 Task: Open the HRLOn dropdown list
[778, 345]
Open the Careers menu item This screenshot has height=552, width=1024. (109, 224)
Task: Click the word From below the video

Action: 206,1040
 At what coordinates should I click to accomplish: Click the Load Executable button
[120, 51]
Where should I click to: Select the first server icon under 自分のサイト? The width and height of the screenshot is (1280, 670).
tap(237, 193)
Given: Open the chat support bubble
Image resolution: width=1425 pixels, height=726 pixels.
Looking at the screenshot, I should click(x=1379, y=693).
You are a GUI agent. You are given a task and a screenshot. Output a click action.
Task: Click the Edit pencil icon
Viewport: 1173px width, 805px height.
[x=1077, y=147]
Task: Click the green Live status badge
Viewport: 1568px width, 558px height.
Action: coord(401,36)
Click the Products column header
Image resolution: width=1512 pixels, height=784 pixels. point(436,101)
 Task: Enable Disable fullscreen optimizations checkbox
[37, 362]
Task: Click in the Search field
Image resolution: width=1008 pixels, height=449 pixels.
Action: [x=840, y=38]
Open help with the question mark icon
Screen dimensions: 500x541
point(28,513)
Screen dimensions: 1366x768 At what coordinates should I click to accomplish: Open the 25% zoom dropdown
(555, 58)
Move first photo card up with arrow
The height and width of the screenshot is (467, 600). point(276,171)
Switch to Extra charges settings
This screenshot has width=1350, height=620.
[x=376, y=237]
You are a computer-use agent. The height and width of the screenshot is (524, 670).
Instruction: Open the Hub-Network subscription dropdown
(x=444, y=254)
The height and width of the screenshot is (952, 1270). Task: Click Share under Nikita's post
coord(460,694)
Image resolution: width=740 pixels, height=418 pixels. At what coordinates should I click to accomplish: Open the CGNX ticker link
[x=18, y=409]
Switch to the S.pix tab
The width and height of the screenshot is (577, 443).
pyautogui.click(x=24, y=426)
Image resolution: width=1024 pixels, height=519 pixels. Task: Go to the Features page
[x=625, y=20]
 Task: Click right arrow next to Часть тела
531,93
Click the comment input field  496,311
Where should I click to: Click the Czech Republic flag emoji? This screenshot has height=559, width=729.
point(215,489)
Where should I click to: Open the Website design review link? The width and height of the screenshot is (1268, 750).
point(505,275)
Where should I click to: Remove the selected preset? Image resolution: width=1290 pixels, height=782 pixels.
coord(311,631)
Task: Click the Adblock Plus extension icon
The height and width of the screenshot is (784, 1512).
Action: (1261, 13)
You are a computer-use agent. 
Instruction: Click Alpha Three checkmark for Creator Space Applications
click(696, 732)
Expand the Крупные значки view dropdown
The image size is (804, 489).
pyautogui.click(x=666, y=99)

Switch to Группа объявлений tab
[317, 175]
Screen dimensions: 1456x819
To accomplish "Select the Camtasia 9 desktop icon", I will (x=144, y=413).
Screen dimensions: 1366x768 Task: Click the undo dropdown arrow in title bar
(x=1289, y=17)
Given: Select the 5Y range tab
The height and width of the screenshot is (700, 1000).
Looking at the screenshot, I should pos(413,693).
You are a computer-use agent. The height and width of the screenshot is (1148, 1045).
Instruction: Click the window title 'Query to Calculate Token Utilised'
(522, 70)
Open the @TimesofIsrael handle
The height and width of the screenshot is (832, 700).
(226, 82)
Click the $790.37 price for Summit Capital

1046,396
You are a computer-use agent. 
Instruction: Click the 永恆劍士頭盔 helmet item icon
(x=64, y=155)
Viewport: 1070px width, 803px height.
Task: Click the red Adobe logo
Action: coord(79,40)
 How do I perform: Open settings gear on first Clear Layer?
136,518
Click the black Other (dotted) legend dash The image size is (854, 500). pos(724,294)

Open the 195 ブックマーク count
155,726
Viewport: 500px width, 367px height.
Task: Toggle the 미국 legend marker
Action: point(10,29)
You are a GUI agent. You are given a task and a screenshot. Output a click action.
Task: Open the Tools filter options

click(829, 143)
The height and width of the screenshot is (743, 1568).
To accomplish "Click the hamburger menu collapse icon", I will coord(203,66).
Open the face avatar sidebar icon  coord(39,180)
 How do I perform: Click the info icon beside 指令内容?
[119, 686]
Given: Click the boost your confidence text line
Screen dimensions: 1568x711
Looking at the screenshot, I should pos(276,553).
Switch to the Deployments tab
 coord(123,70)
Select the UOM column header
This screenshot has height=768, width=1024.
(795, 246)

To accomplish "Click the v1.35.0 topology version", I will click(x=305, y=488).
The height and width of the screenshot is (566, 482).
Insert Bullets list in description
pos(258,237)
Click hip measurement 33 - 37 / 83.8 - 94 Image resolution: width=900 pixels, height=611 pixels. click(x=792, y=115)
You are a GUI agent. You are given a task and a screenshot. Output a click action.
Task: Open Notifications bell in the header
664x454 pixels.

+ + + + +

Each line from the one containing "Screen dimensions: 1568x711" through the end of the material must be output exactly, and no other line.

Screen dimensions: 1568x711
Looking at the screenshot, I should pos(276,553).
Switch to the Deployments tab
 coord(123,70)
Select the UOM column header
This screenshot has height=768, width=1024.
(795, 246)

To accomplish "Click the v1.35.0 topology version", I will click(x=305, y=488).
The height and width of the screenshot is (566, 482).
Insert Bullets list in description
pos(258,237)
Click hip measurement 33 - 37 / 83.8 - 94 Image resolution: width=900 pixels, height=611 pixels. click(x=792, y=115)
You are a GUI agent. You are given a task and a screenshot. Output a click action.
Task: Open Notifications bell in the header
664x454 pixels.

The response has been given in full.